SULTRATOP.COM, JAKARTA – Asosiasi Media Siber Indonesia (AMSI) menyoroti maraknya praktik disinformasi dan aktivitas buzzer yang kian mengancam kualitas demokrasi digital di Indonesia. Melalui diskusi publik bertajuk “The Role of Civil Society in Building a Democratic Digital Ecosystem”, AMSI bersama Koalisi Damai, UNESCO, dan Uni Eropa mendorong penguatan peran masyarakat sipil dalam menciptakan ruang digital yang sehat, inklusif, dan berbasis hak asasi manusia (HAM).
Diskusi yang digelar di Hotel Ascott Sudirman, Jakarta Selatan, pada 9 Oktober 2025 ini menghadirkan tiga narasumber: Bangkit A. Wiryawan (Peneliti LP3ES), Maria Ulfah Anshor (Ketua Komnas Perempuan), dan Gaib Maruto Sigit (AMSI). Acara ini bertujuan menggali peran masyarakat sipil dalam membangun ekosistem digital yang demokratis dan inklusif berbasis HAM.
Ketua AMSI, Wahyu Dhyatmika, dalam sambutannya menyampaikan keprihatinannya atas menurunnya perlindungan terhadap ekspresi di ruang digital, terutama terhadap generasi muda dan aktivis.
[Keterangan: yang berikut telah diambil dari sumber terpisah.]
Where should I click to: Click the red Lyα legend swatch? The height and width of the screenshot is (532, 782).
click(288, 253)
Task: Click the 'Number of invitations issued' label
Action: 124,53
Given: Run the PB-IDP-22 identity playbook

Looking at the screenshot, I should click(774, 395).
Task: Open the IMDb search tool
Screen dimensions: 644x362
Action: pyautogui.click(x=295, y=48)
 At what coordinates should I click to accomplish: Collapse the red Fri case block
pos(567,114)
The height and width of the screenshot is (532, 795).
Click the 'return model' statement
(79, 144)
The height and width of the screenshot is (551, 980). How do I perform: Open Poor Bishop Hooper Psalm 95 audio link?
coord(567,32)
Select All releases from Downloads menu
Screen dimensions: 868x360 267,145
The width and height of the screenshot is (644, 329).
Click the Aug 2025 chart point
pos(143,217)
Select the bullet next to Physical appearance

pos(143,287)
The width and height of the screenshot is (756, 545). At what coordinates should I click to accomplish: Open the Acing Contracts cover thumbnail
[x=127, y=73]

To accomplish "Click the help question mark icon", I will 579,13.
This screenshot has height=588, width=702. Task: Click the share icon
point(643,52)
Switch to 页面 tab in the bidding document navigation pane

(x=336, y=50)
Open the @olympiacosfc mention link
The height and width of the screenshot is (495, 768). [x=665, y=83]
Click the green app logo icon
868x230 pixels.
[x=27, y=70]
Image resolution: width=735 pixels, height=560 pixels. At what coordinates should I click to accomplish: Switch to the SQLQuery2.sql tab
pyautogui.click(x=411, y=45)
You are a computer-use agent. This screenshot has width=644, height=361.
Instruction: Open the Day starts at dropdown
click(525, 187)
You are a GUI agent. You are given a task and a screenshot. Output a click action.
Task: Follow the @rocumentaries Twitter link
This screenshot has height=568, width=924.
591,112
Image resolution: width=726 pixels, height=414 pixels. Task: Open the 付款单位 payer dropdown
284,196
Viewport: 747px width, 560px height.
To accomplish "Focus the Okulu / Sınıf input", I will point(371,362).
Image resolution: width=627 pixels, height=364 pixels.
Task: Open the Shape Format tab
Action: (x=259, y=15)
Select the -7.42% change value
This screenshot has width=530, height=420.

“Diskusi ini mencoba mengkontekstualisasikan secara objektif gagasan Koalisi Damai untuk menghasilkan rencana aksi konkret. Kita ingin memperjuangkan tata kelola ruang digital yang berbasis HAM dan perlindungan hak,” ujar Wahyu.
Menurut Wahyu, tata kelola ruang digital di Indonesia saat ini masih berorientasi pada pendekatan keamanan (security approach) dan ketertiban, bukan pada kebebasan berekspresi atau perlindungan HAM.
“Padahal, ketika awal dikembangkan, tata kelola ruang digital seharusnya menekankan inklusivitas dan penghormatan terhadap hak asasi manusia,” tambahnya.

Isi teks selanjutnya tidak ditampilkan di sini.